Monday, October 26, 2009

Bruce Beresford's film Mao's Last Dancer

Hi. Just back from three days in Adelaide where I saw, on the big former IMAX screen - now cleverly called Ex-imax by the East End Cinema family company who took it over - the superb Australian production Mao's Last Dancer. Director is Bruce Beresford, a national treasure surely.

The film presents the career of dancer Li Cunxin based on his autobiography. Li now lives in Australia with his Australian wife whom he met in Chicago after his defection from the Chinese People's Republic in the '80s. The film moves frequently between the narrative present of this "Chinese Baryshnikoff" and his years of training starting from when he was taken at age 11 in 1972 from a rural Shandong village school, first to Qingdao the provincial capital - and home of the famous beer as I remember - and later to Beijing.

We see the extraordinary development of the boy who is in effect abducted by state officials at the height of the Cultural Revolution. The Chinese just call that terrible time "the eleven years". I have spoken with some whose careers were devastated but who - unlike a million others - at least survived. The film-makers had access to hugely talented dancers, and the result is a delight, yet it's a film for anyone not only ballet lovers. I'm not, for example. I see dancers as elite athletes and admire the incredible dedication needed.

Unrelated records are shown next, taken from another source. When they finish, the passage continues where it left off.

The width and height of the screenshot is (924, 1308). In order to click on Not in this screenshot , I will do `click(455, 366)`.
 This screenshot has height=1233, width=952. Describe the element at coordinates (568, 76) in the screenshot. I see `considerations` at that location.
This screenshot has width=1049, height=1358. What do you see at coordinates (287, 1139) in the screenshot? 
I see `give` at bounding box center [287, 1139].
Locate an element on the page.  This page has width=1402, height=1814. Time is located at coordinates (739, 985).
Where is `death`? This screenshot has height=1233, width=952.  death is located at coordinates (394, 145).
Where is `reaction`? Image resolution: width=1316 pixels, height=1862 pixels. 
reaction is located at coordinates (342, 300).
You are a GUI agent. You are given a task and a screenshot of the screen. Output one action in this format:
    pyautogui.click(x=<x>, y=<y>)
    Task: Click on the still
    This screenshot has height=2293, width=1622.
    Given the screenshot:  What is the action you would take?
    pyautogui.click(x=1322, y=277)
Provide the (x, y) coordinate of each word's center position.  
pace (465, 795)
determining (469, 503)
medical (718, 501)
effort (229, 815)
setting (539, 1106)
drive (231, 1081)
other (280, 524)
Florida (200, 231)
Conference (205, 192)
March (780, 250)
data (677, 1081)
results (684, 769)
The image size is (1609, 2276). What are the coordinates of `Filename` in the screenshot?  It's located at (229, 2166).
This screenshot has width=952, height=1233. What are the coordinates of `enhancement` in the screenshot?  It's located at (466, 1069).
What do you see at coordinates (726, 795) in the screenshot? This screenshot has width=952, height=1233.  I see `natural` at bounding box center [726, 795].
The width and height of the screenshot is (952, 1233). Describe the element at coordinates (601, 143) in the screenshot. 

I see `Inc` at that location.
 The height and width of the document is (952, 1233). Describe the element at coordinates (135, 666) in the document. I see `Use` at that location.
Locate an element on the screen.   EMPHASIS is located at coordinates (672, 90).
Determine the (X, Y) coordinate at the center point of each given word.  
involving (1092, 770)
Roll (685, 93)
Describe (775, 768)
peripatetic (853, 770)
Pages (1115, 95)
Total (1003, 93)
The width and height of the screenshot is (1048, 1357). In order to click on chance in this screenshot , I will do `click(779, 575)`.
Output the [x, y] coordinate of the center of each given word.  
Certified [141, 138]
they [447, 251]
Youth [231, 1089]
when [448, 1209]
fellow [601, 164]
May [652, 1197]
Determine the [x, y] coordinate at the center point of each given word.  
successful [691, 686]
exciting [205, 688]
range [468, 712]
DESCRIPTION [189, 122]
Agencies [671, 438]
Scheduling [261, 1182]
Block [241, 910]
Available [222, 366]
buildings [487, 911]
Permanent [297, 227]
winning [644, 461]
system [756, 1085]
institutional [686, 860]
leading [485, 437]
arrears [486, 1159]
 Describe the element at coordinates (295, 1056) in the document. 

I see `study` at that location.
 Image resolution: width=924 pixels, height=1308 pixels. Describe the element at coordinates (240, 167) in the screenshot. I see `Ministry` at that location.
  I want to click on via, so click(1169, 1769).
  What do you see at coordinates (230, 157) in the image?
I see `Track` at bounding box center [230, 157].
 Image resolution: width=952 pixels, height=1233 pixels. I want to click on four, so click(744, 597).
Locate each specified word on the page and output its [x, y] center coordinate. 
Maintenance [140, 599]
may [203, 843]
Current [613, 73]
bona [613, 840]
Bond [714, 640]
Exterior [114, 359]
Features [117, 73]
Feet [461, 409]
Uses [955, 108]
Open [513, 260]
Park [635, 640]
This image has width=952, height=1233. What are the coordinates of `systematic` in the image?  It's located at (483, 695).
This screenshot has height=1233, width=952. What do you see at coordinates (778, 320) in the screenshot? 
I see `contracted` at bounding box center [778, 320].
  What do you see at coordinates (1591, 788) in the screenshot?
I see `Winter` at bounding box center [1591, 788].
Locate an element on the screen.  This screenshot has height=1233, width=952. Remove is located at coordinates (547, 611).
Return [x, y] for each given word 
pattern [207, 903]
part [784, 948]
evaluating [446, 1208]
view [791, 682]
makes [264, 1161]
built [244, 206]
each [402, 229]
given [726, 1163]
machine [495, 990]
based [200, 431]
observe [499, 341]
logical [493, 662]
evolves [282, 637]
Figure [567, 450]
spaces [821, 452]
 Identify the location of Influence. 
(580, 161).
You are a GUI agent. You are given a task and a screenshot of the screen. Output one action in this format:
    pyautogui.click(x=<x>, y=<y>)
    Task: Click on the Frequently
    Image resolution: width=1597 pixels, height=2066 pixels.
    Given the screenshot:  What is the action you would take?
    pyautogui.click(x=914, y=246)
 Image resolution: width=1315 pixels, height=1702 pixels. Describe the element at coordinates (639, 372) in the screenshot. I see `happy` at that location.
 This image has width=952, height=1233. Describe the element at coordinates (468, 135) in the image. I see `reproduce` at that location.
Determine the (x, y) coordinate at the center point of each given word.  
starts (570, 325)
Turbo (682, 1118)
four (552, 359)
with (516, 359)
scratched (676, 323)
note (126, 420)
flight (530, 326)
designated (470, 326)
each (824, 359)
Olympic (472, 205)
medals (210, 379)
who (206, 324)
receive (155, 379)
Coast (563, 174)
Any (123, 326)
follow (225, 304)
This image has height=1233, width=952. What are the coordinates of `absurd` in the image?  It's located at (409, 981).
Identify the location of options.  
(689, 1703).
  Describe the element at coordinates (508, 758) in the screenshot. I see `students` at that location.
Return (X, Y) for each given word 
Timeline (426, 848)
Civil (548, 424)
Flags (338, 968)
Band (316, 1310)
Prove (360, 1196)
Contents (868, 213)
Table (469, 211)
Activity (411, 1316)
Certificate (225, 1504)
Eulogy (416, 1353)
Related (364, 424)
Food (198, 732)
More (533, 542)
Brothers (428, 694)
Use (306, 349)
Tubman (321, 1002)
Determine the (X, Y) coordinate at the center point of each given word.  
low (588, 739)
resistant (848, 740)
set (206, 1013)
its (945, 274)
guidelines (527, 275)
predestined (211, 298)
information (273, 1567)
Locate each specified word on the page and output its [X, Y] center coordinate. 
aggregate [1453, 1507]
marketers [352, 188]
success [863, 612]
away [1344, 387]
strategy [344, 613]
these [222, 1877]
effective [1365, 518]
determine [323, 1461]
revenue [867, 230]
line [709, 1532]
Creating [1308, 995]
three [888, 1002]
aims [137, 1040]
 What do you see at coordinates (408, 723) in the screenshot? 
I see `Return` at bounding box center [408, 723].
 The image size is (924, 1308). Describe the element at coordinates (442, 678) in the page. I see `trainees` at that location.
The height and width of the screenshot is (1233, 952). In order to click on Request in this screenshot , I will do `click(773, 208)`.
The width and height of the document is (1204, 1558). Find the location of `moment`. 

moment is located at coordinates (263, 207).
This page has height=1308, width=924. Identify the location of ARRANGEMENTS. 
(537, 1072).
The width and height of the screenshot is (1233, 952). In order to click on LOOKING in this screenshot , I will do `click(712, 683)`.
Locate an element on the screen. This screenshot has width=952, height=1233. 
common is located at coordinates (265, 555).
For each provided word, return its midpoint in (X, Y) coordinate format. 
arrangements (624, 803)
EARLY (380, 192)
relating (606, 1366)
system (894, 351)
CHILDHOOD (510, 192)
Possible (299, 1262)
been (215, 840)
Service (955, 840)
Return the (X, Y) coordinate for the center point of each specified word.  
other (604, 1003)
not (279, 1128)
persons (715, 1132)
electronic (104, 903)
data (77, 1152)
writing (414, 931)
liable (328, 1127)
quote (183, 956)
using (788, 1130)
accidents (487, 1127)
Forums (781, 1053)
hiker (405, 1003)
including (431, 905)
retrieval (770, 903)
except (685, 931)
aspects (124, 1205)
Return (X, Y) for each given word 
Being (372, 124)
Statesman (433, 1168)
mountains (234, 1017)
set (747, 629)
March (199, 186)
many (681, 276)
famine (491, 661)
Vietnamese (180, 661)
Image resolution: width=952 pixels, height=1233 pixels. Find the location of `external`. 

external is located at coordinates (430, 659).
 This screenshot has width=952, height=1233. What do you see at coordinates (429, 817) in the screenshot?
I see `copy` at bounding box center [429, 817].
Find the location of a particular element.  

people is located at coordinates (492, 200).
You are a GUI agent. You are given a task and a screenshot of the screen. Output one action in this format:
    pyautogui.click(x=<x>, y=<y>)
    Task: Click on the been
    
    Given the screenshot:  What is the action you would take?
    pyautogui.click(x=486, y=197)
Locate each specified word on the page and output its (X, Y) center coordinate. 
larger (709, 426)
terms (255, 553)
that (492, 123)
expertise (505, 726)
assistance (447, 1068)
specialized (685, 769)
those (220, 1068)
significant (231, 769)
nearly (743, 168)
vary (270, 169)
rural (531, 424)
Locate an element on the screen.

Beresford's film pays tribute to that.

On Friday night our little group of pals got together and we discussed the subject of my last posting, the story of Ishi. Did you read it?

Then on Saturday night I caught the final-night performance of Unseen Theatre Company's latest effort at a play version of the Terry Pratchett novel The Last Continent. A spirited cast had the unevenness of almost any amateur group, but gave solid entertainment to a full house in the characterful Bakehouse Theatre in Angas Street, between the W.E.A. and the Hutt Street precinct.